(Apologies for the title, but I had to work a pun in somehow…)
NASA’s cryptic announcement of news that would impact the “search for extraterrestrial life” led to a lot of speculation – mostly among those hoping for the announcement of the definitive discovery of life elsewhere.
After the press conference yesterday, it turns out the story was instead about newly-discovered life on Earth. Scientists funded by NASA’s astrobiology program have discovered bacteria living deep in the mud of Mono Lake in California which have the ability to use the element arsenic, which is toxic to nearly all other life. NASA reports:
“Researchers conducting tests in the harsh environment of Mono Lake in California have discovered the first known microorganism on Earth able to thrive and reproduce using the toxic chemical arsenic. The microorganism substitutes arsenic for phosphorus in its cell components.”
What’s remarkable is that these bacteria do not simply tolerate arsenic (as some other organisms are known to do), they actually appear to incorporate it into their fundamental biochemistry.

What is needed: Name the element that, according to the Mono Lake bacteria text, the microorganism substitutes for phosphorus in its cell components.

Given entries:
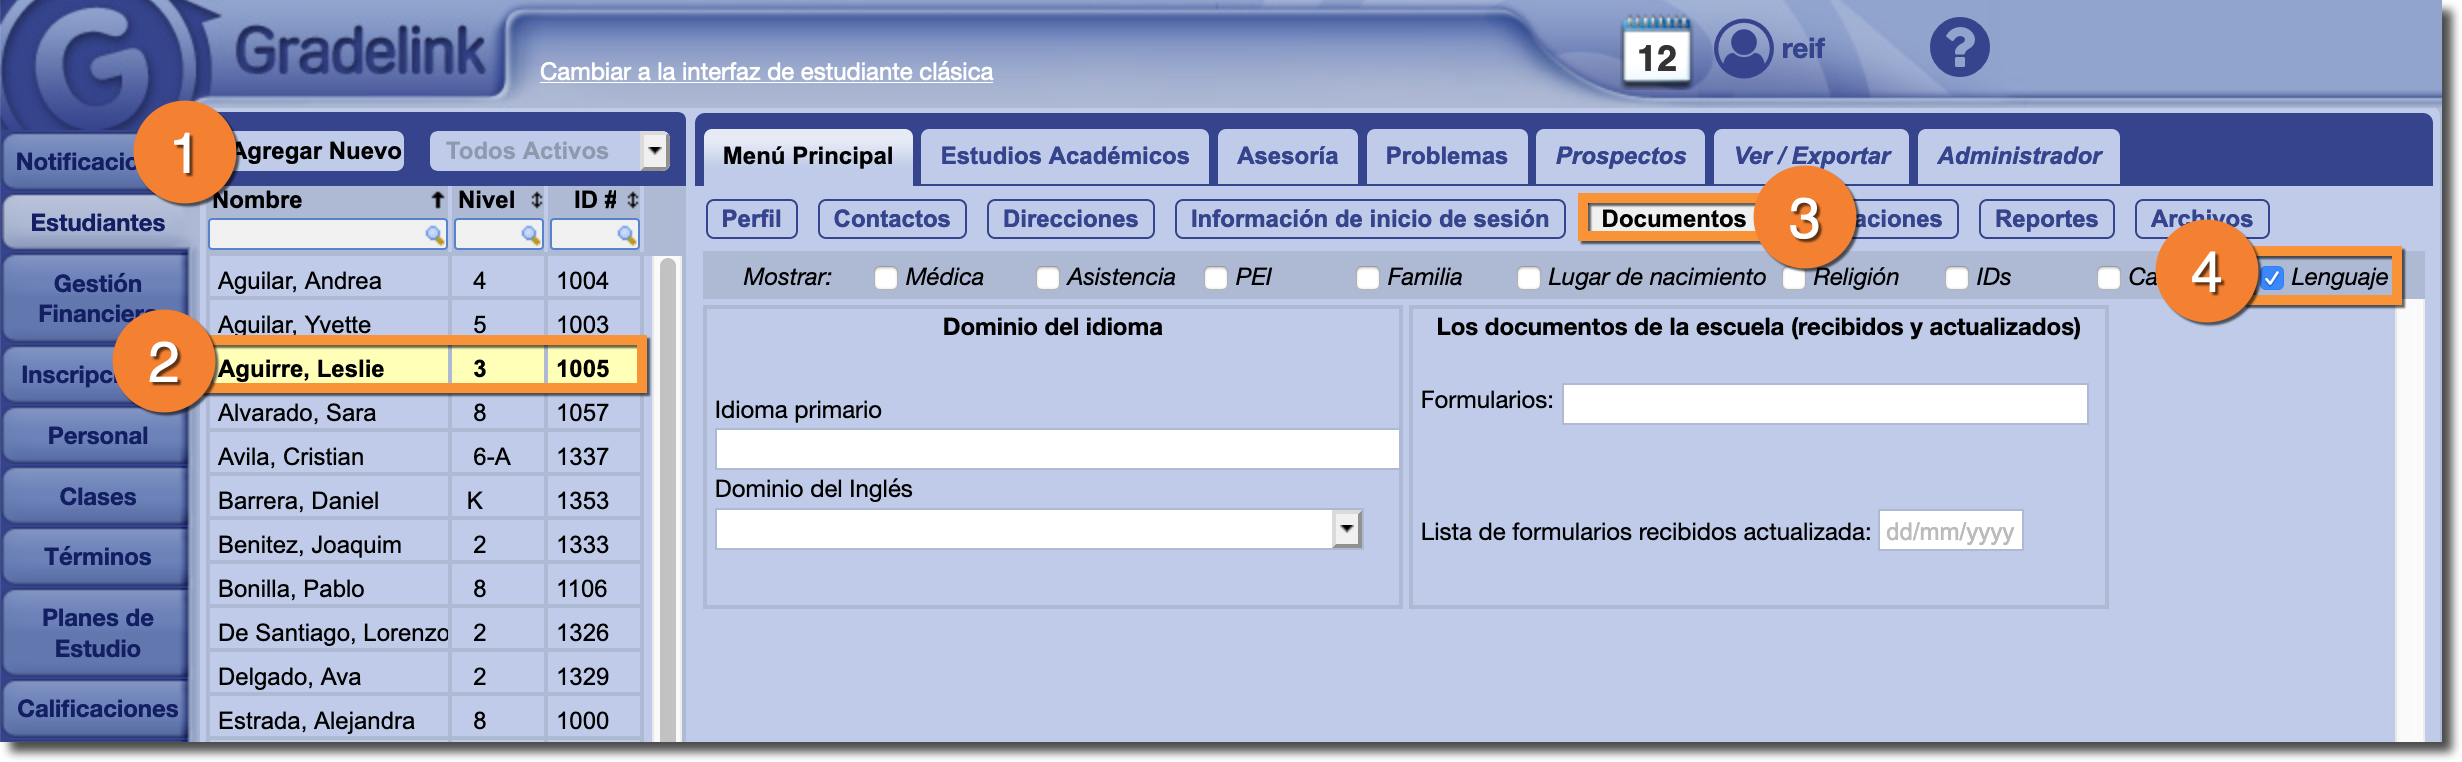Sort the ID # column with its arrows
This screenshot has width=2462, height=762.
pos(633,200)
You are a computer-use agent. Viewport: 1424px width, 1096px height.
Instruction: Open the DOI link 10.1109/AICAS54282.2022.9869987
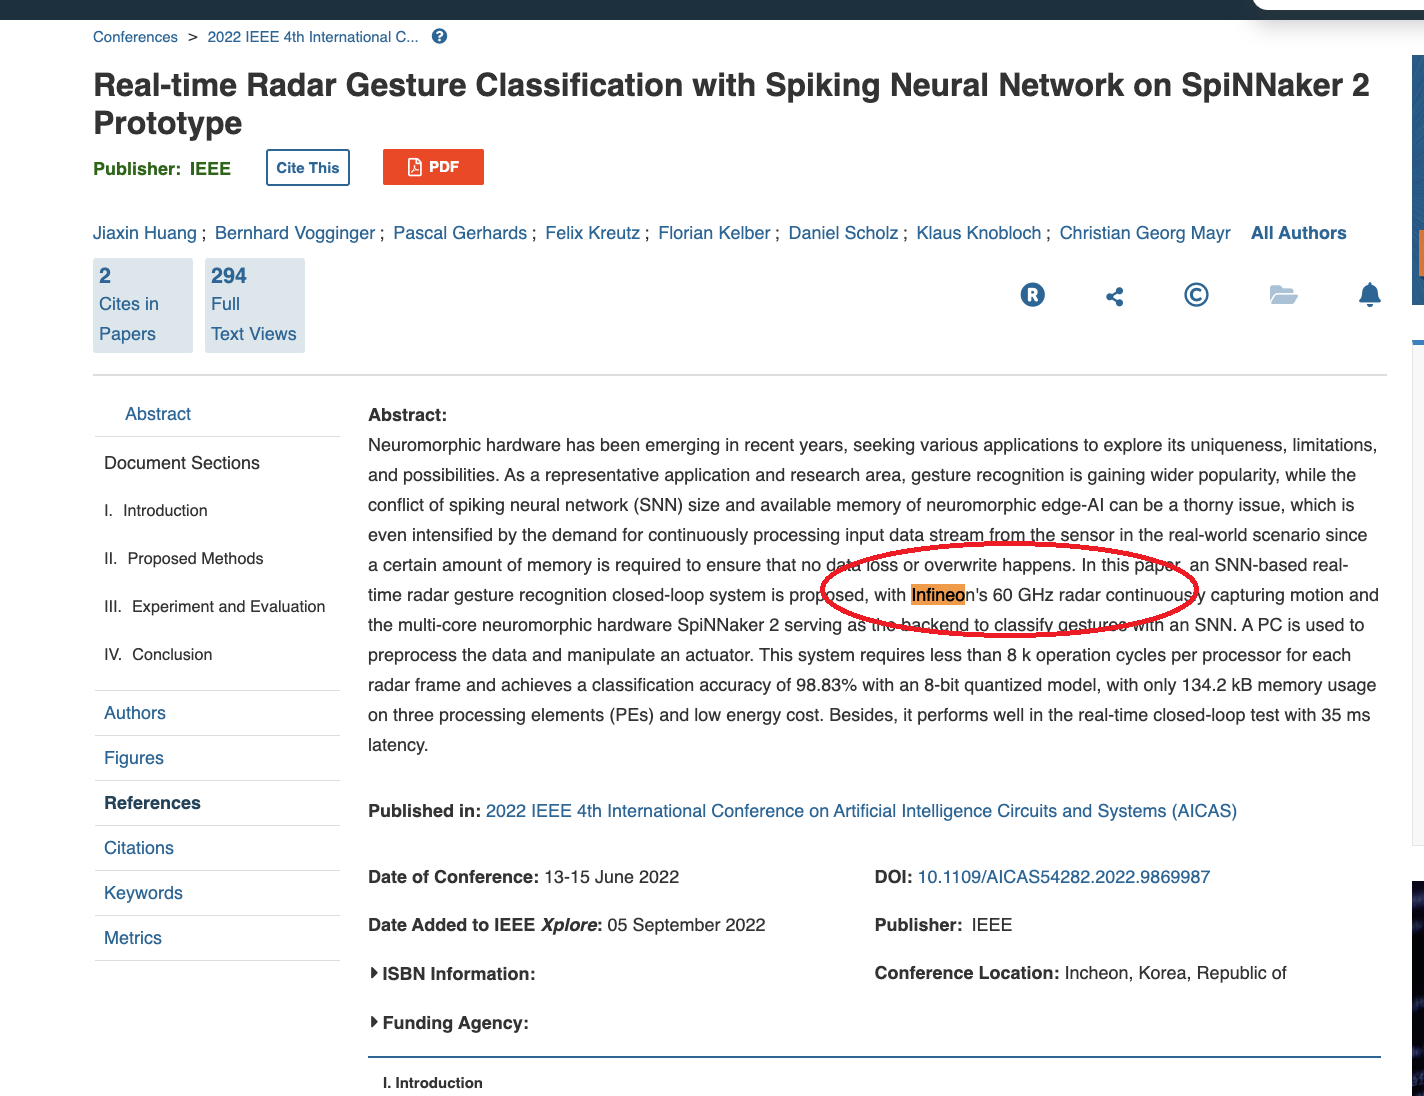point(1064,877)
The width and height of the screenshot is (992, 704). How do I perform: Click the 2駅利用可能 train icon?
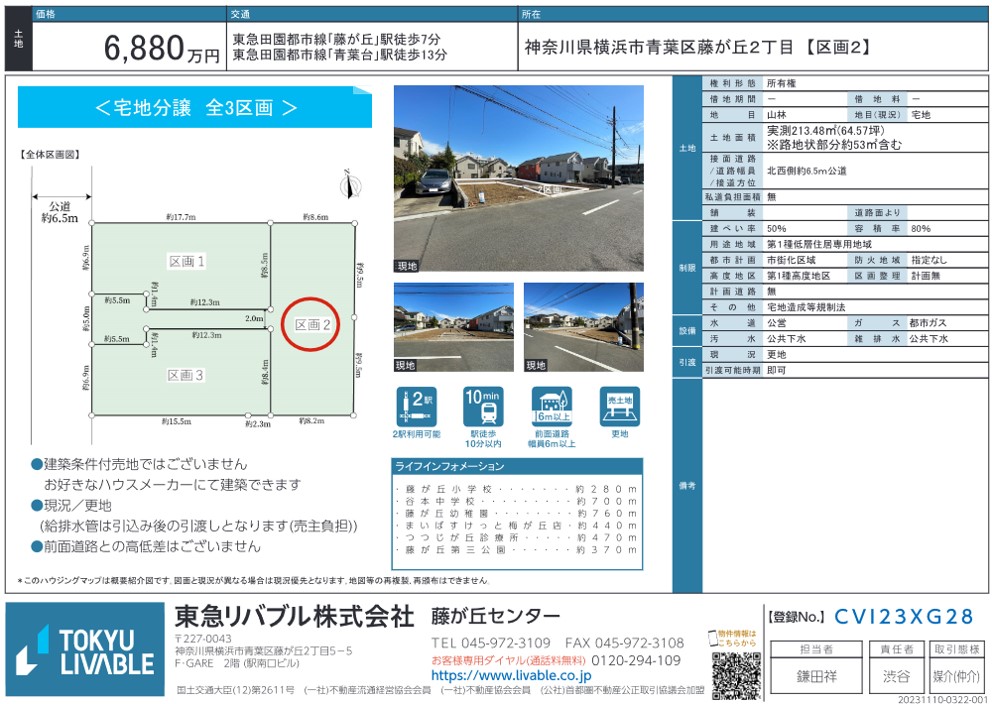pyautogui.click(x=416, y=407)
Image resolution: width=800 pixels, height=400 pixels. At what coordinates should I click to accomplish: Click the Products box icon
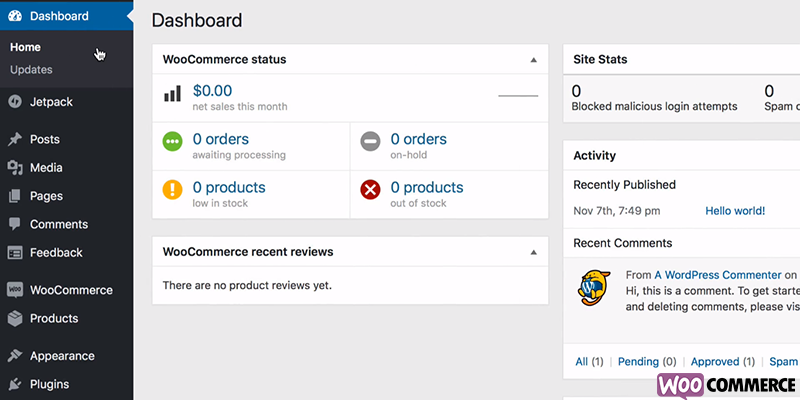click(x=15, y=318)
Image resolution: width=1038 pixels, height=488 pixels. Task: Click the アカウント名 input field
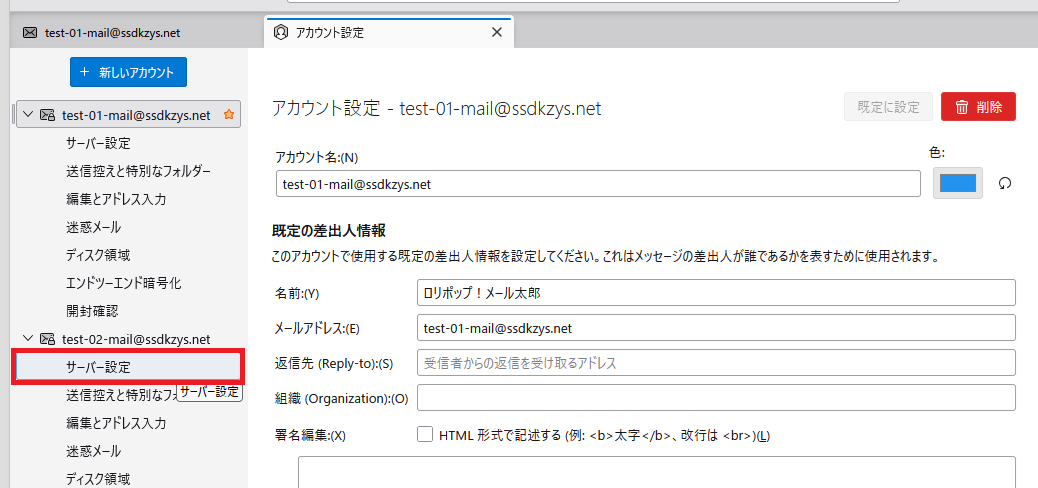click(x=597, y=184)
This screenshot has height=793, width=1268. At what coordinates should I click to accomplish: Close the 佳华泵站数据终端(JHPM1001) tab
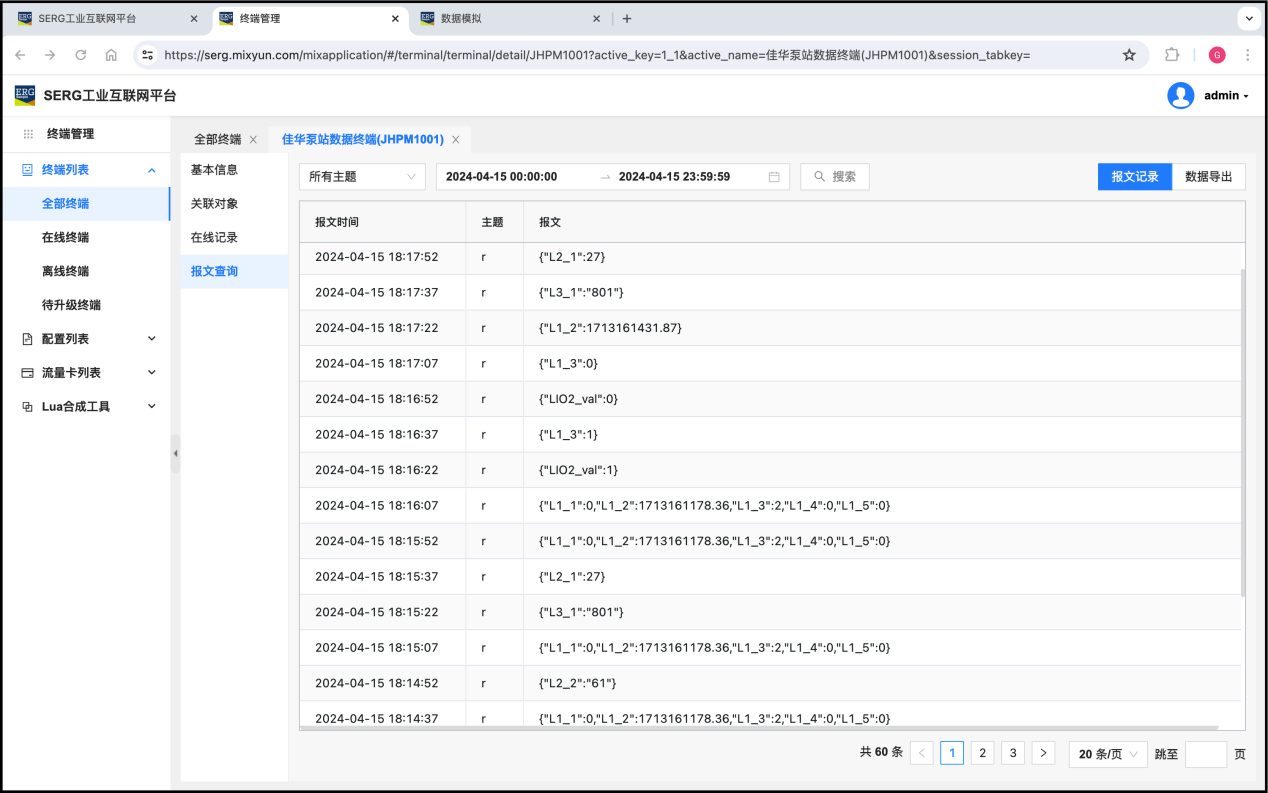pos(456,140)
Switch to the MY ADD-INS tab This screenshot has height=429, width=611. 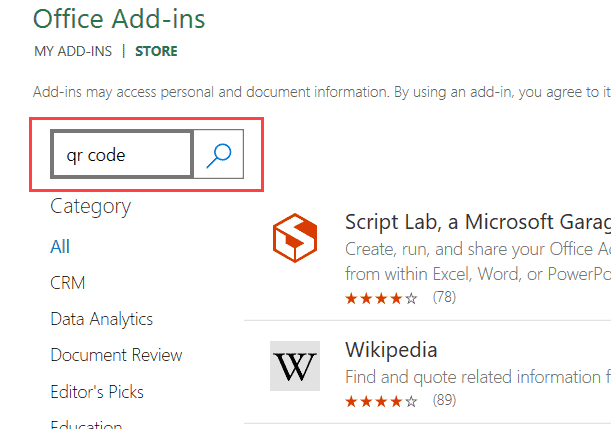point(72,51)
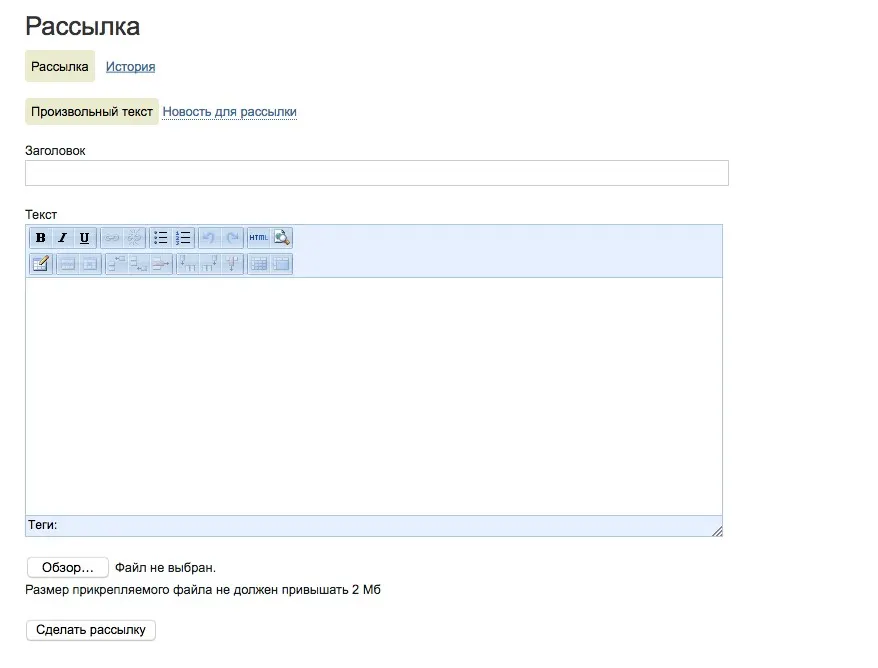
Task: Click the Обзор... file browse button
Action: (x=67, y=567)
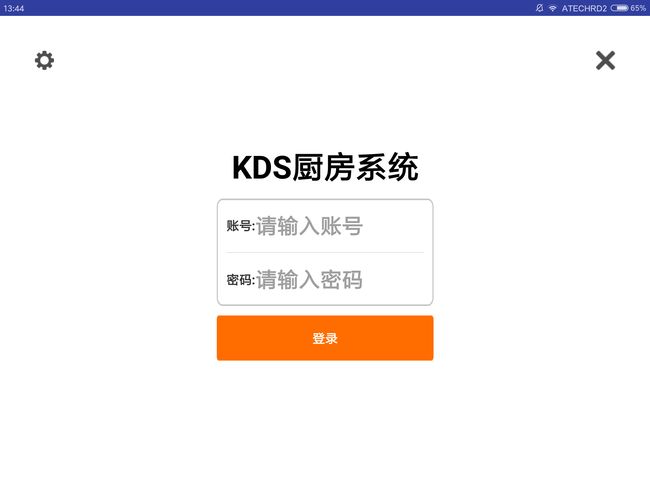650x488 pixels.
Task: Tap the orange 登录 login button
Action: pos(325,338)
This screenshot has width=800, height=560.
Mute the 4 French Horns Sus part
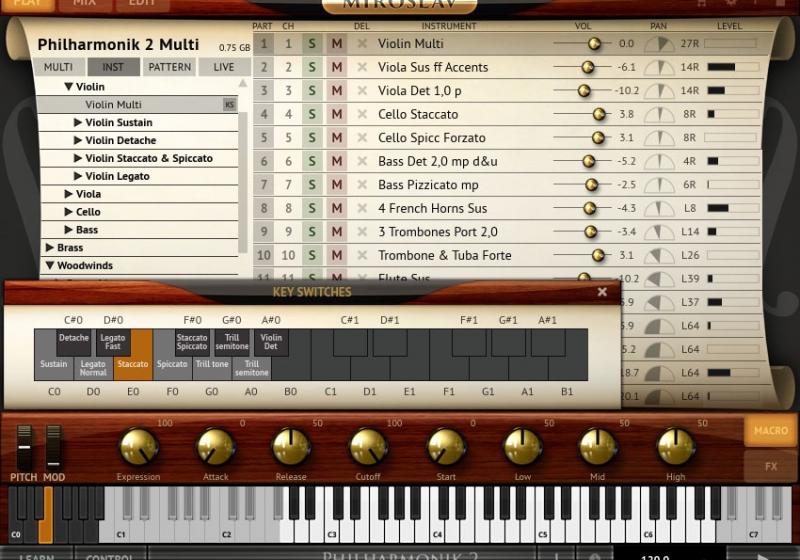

Exercise response: Arsenic